[WHAT IS REQUIRED] Taking only the lines of the data below from the line with "Where should I" to the line with "Given: Click the first red rating star", ends included, write them out exactly and without pictures.

[DATA SECTION]
═══

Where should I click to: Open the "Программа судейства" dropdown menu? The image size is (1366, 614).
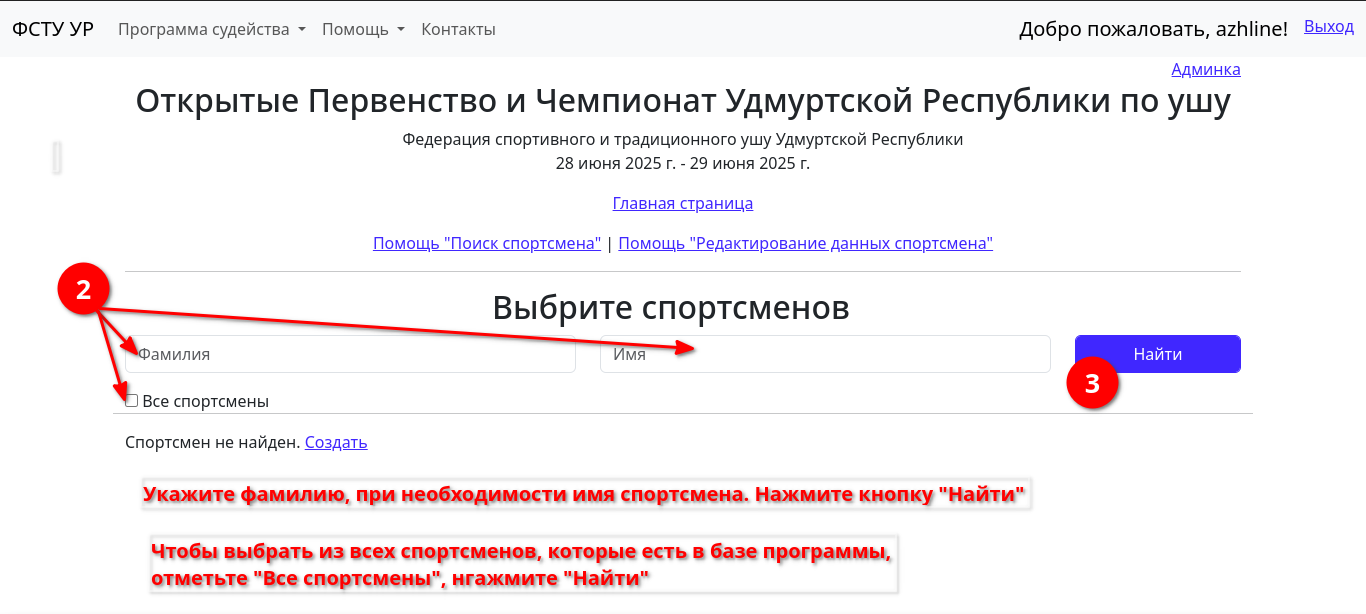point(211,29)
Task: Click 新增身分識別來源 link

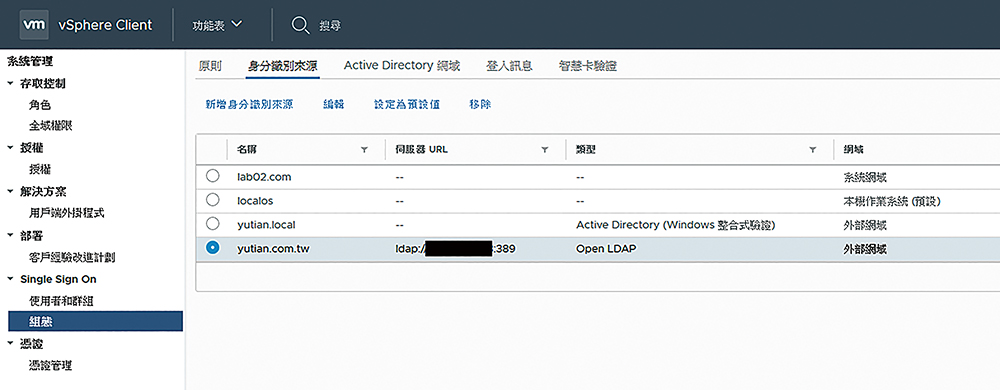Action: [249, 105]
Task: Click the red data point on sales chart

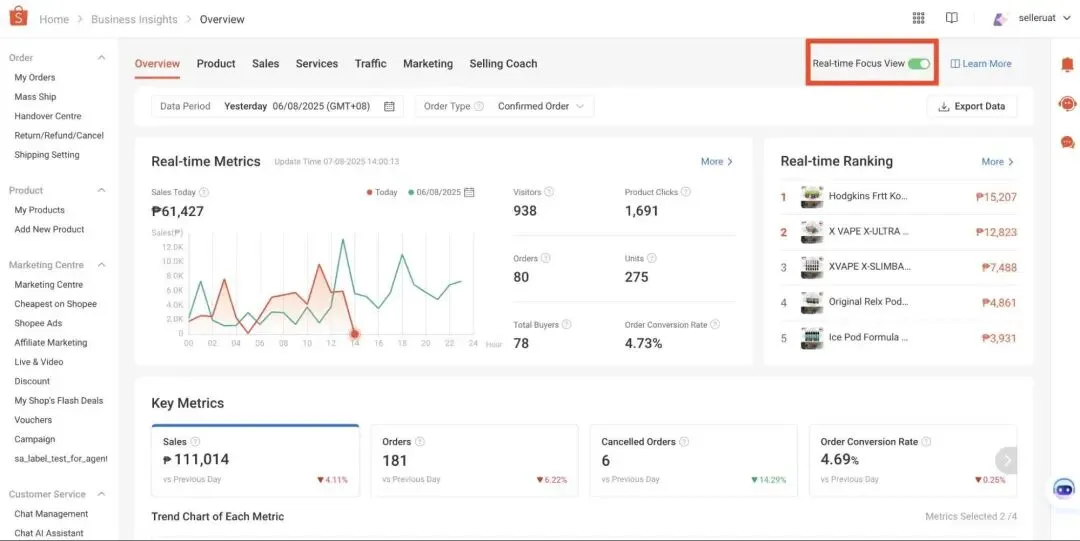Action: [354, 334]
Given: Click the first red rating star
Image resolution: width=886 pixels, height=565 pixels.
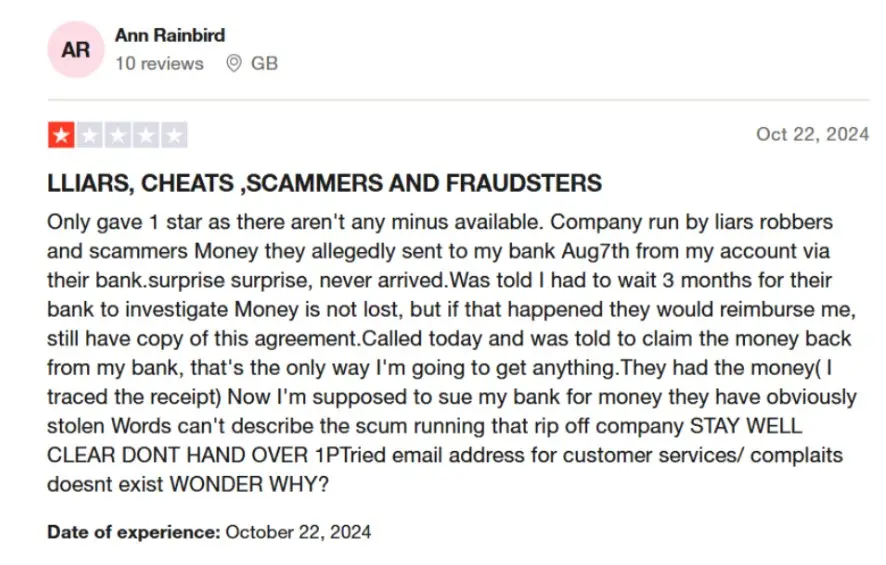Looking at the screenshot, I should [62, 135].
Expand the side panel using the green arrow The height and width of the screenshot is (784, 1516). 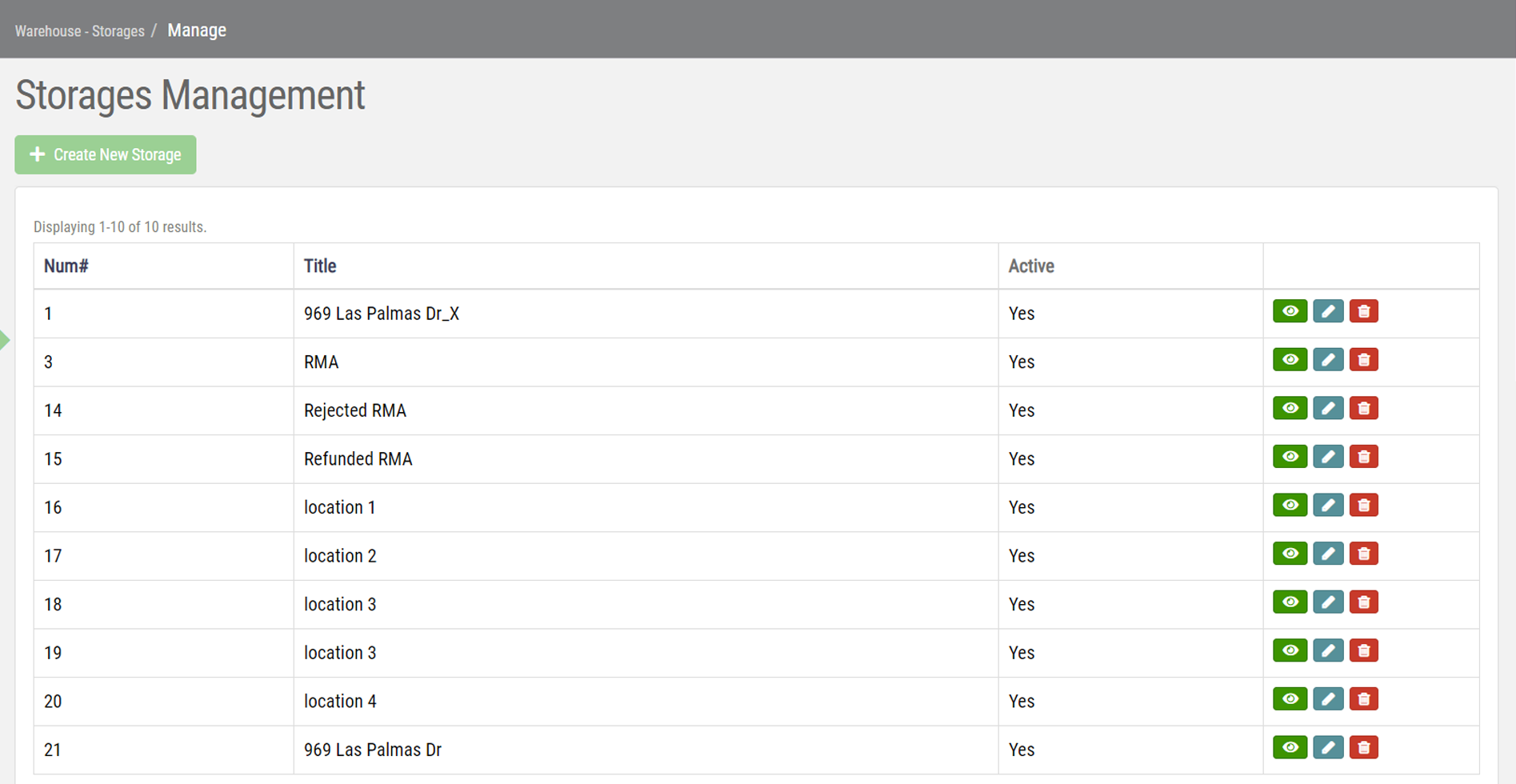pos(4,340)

═══

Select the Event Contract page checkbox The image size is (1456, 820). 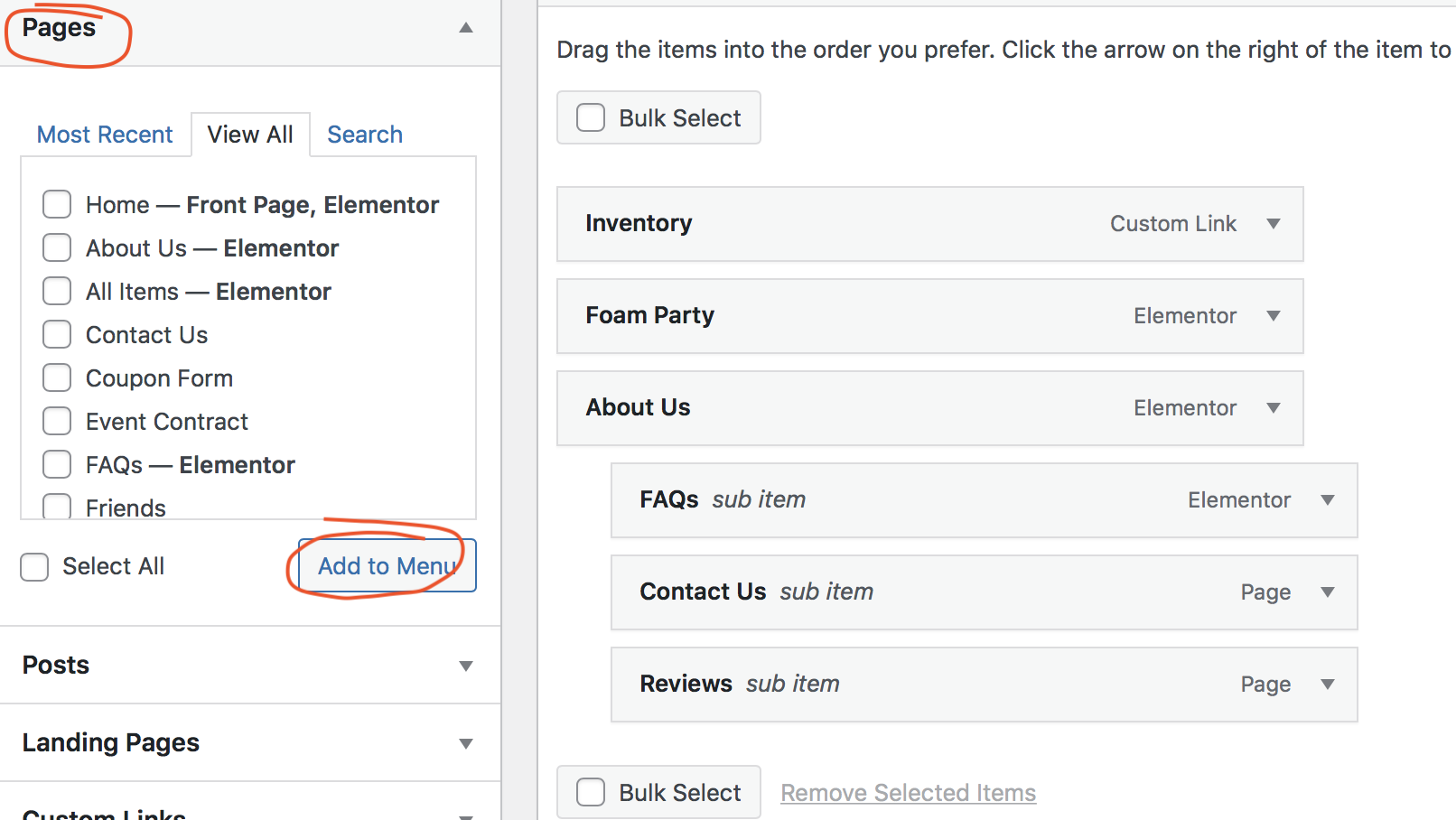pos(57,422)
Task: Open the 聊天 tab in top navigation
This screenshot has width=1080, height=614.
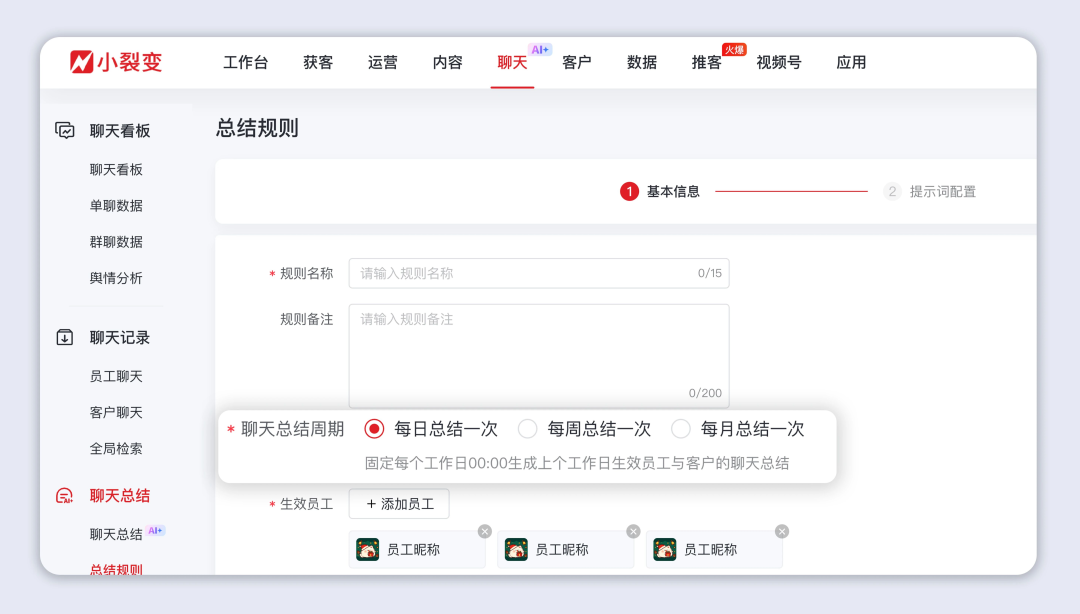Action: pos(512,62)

═══

[ANSWER SPACE]
Where should I click to: Open the "Программа судейства" dropdown menu? The image size is (1366, 614).
point(211,29)
Task: Click 新增身分識別來源 link

Action: [249, 105]
Task: Click the red data point on sales chart

Action: [354, 334]
Given: Click the first red rating star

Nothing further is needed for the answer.